TCP fine-tuning and its consiquenses

In a constant run to optimize resources all of us tend to find a way to fine-tune different aspects of the systems to achieve better server performance. While some people are getting satisfied with minor adjustments in the applications’ configuration, more advanced guys try to go as deep as possible and alter low level kernel flags to try and get the best of the best. That’s all kinda cool and fun, but as it is impossible know everything about everything we often ask google for advice, and that’s where some problem begin. There are bunch of howto’s out there on the internet with different solutions on improving performance, but most of them don’t go deep enough to show possible drawbacks of such solutions. As sysadmins a lazy people, RTFM or better to say RTF-RFC and getting all the internals is not in our habit, until something brakes. And that’s what I had to face yesterday.

My brother called me for help with his problem that he was trying to figure out for some time already, but it seemed that nothing could save him. The problem was pretty tricky and it was pretty well described in Leonid’s blog post, so I will get more on how it was rectified:

The troubleshooting started with simple things and went all the way down to tcpdump. Given the fact that his office server could successfully communicate with Amazon server, but non of the desktops/laptops behind the office server couldn’t, the fun begin.

– traceroute shows that we have proper connectivity and routing in place.
– tcptraceroute shows problems, netcat confirms the problems with connection timeout
– iptables rules look fine on all the parties
– logs on the Amazon server do no show anything useful

My first thought was: WTF! And when we have WTF related to connectivity, we use tcpdump.

The tcpdump shows that:
– initial TCP SYN packet successfully leaves office laptop
– the same packet successfully passes the firewall coming to LAN interface and leaving the WAN interface
– and the TCP SYN packet successfully arrives to the destination Amazon server, but
– there is no TCP SYN-ACK reply ever leaving Amazon server towards office

In case when we leave office laptop alone and try to do the same thing from the office server, both TCP SYN successfully reaching the Amazon server and we have TCP SYN-ACK as well as any following TCP packets successfully traveling between the communicating nodes.

WHAT NEEDS TO BE DONE
Reproduce word for word the stretch of the TCP troubleshooting post above that opens with the words containing "My brother called" and closes with "routing in place.".

STORED DATA
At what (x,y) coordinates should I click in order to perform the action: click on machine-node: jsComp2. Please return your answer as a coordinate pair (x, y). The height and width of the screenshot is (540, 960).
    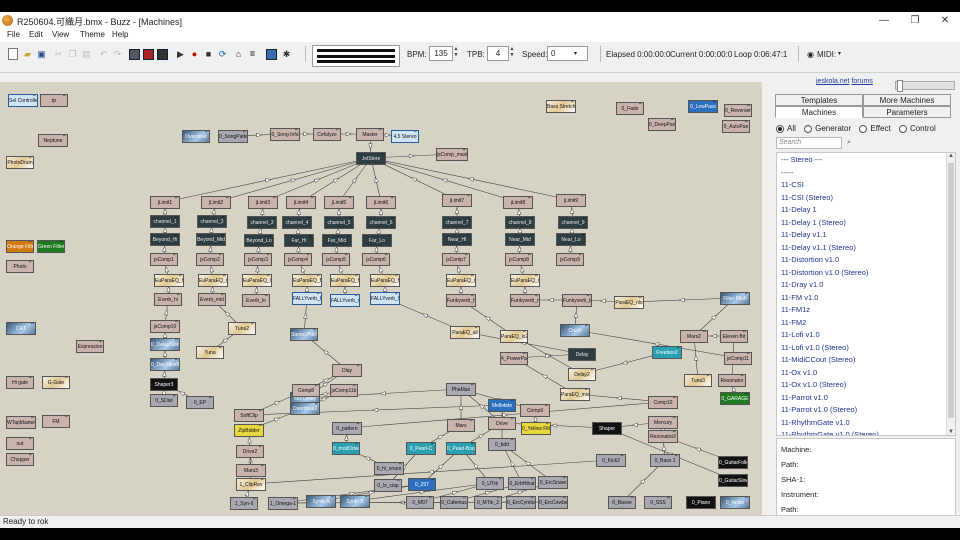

SOLUTION FOR THIS EXERCISE
My brother called me for help with his problem that he was trying to figure out for some time already, but it seemed that nothing could save him. The problem was pretty tricky and it was pretty well described in Leonid’s blog post, so I will get more on how it was rectified:

The troubleshooting started with simple things and went all the way down to tcpdump. Given the fact that his office server could successfully communicate with Amazon server, but non of the desktops/laptops behind the office server couldn’t, the fun begin.

– traceroute shows that we have proper connectivity and routing in place.